NVIDIA's 7900 GTX SLI does almost as well as X1900 CrossFire, but the 14% advantage X1950 CF has over X1900 CF puts it way out in front. The 7950 GX2 once again splits the difference between the X1950 XTX and the 7900 GTX SLI.
While X1950 XTX leads all the single-GPU single-card solutions, there really isn't that much difference between the playability of the X1900 XTX, 7900 GTX, and X1900 XT. The extra 256MB of RAM the original X1900 XT has does give it a 7.5% advantage over it's baby brother at this resolution.

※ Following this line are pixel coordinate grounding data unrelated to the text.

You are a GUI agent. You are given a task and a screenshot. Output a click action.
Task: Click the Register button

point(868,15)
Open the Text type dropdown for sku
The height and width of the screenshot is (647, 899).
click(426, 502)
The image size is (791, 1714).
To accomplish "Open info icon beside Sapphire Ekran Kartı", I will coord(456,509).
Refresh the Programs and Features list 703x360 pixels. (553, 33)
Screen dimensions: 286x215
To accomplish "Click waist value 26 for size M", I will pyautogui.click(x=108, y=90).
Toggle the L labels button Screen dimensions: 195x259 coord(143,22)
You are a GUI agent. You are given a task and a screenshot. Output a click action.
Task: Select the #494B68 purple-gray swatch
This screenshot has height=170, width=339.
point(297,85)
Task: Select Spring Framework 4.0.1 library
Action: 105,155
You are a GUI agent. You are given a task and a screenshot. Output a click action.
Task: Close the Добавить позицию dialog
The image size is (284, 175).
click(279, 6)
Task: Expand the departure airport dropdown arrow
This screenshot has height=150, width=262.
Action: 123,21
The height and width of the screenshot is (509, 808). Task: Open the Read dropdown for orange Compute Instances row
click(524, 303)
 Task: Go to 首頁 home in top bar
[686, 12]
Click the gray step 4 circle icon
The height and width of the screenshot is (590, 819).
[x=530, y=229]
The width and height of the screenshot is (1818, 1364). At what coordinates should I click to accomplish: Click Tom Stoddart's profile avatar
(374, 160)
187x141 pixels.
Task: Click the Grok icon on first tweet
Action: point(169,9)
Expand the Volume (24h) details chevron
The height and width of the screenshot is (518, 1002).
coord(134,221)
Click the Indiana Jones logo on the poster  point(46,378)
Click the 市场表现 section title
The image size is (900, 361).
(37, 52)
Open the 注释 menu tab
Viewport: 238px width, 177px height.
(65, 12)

ATI leads again in Splinter Cell: Chaos Theory, both in dual-GPU and single-GPU configurations. Here the GX2 occupies a nice middle ground, and all of the tested cards manage to remain playable up through 2048x1536. Using the "Chuck Patch" it is also possible to enable AA+HDR on ATI hardware, though time constraints and the fact that there is no NVIDIA equivalent caused us to skip this test for now.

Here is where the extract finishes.